• **What is being asked**
Only the lines below starting at the one that contains "Open Bitcoin 7-day" and ending at the one that contains "Open the Ski" are to be reproduced, exactly and with both ends kept.
+ + + +
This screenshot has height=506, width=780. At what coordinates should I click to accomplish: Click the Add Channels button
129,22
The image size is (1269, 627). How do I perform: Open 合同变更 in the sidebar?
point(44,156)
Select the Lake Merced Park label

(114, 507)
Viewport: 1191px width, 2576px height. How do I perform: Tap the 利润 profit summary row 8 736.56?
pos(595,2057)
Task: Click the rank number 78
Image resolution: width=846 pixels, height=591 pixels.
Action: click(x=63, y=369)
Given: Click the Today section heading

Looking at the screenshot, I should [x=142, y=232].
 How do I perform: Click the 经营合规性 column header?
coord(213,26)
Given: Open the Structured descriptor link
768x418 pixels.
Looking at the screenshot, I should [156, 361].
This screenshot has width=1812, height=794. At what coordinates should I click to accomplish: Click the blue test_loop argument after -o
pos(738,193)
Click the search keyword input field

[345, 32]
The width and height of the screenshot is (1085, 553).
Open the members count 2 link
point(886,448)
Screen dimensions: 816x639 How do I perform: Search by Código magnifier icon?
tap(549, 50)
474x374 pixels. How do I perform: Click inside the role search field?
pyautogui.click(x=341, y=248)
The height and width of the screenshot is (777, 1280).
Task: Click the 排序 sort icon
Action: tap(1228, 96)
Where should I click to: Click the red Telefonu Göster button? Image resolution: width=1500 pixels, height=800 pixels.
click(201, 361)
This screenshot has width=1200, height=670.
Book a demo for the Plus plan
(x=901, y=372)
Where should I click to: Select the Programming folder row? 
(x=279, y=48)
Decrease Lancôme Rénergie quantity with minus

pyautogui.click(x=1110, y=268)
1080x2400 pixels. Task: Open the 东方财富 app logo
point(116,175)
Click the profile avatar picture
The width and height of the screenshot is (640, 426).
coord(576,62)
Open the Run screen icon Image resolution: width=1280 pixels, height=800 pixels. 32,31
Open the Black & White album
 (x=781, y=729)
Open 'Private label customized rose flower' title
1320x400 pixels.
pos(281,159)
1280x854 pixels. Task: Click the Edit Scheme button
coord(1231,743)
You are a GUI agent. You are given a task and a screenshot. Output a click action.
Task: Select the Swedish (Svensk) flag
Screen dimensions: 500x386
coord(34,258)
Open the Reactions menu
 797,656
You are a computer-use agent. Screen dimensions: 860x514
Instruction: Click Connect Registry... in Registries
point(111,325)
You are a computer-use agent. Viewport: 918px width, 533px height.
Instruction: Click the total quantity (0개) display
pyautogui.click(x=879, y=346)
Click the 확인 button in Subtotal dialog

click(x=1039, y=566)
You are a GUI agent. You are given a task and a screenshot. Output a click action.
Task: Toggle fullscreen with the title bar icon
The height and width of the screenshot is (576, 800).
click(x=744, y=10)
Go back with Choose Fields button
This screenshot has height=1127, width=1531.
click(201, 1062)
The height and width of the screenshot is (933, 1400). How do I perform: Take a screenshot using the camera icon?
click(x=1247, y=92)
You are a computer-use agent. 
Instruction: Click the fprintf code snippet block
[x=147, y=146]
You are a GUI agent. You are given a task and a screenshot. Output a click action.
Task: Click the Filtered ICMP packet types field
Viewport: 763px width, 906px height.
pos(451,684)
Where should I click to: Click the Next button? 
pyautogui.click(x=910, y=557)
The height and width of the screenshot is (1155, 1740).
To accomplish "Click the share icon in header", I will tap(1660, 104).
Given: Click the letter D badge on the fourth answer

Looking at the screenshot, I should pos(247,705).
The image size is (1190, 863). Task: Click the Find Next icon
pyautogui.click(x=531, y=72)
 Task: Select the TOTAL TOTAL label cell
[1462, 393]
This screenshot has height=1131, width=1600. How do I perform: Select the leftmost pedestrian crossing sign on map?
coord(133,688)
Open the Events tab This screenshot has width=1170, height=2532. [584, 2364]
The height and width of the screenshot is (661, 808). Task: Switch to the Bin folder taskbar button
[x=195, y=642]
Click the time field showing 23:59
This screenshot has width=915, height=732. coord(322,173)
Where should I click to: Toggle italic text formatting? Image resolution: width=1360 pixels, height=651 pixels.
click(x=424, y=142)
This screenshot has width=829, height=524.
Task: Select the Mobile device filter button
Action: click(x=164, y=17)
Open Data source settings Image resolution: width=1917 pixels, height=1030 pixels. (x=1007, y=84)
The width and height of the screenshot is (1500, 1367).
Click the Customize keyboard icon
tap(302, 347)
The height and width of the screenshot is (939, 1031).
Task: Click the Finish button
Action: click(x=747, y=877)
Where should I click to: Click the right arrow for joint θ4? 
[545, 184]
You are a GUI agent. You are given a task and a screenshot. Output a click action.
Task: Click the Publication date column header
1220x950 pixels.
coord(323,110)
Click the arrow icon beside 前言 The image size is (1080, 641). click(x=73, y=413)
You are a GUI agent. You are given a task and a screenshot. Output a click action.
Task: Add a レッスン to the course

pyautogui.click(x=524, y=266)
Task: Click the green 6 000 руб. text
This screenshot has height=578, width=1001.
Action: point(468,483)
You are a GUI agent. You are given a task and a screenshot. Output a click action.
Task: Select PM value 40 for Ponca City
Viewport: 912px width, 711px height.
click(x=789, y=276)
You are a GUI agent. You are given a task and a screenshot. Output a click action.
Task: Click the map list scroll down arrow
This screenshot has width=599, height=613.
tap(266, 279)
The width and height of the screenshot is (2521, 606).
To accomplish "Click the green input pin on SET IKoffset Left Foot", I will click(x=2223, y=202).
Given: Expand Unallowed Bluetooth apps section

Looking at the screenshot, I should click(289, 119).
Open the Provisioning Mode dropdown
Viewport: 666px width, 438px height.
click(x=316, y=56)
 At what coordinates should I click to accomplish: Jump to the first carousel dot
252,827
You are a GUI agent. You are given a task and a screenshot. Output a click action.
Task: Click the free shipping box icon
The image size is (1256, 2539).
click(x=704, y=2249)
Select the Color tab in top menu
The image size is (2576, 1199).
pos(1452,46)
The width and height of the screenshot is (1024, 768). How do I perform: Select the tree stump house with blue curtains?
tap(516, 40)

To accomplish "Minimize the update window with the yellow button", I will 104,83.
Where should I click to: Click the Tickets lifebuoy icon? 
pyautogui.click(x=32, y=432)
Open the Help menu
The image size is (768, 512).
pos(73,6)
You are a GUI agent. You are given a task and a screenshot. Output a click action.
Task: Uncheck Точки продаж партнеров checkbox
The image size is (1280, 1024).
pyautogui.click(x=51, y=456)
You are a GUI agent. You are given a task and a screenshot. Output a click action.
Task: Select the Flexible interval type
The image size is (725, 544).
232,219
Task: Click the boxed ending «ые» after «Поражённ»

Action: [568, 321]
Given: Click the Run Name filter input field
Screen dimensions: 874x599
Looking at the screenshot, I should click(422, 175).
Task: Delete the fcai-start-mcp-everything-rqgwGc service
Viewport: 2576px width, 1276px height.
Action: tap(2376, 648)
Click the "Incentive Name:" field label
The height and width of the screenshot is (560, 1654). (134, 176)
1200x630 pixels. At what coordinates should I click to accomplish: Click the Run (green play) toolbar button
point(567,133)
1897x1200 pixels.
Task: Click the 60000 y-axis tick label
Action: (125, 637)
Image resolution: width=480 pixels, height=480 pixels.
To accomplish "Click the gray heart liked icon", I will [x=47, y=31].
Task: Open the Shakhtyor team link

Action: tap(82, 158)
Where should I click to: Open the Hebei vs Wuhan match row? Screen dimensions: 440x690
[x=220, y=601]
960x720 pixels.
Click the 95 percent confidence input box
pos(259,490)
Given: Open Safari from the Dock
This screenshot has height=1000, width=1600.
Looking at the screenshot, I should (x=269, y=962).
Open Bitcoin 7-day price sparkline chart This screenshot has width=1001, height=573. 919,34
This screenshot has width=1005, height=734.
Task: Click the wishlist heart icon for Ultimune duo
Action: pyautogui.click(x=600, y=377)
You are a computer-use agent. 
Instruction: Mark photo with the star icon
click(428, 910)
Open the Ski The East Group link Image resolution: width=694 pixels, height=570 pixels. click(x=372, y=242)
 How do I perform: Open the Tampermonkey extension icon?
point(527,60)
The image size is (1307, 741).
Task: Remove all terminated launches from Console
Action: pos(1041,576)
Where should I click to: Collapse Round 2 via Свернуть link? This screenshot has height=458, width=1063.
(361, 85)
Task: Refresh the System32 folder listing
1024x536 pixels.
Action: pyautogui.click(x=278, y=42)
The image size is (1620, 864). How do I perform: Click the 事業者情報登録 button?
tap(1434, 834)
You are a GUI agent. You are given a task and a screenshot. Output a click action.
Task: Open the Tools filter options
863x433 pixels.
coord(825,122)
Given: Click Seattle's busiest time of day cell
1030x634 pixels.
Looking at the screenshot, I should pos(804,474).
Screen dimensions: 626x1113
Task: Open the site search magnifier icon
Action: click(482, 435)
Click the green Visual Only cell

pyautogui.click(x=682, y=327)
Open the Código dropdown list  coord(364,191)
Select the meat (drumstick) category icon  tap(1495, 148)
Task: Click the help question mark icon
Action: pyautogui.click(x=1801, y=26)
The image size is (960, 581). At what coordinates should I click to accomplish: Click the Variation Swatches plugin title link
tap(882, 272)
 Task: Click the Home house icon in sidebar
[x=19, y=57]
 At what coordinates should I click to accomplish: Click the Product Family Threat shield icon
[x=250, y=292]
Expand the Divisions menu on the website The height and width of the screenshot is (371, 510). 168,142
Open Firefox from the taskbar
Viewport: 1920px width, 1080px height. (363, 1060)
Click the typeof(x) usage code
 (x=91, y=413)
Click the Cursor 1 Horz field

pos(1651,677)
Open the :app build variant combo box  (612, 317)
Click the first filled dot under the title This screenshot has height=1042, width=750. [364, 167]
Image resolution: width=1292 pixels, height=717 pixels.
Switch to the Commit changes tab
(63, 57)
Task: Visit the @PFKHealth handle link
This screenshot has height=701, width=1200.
+ + + +
• **Output below**
Open Bitcoin 7-day price sparkline chart This screenshot has width=1001, height=573. 919,34
This screenshot has width=1005, height=734.
Task: Click the wishlist heart icon for Ultimune duo
Action: pyautogui.click(x=600, y=377)
You are a computer-use agent. 
Instruction: Mark photo with the star icon
click(428, 910)
Open the Ski The East Group link Image resolution: width=694 pixels, height=570 pixels. click(x=372, y=242)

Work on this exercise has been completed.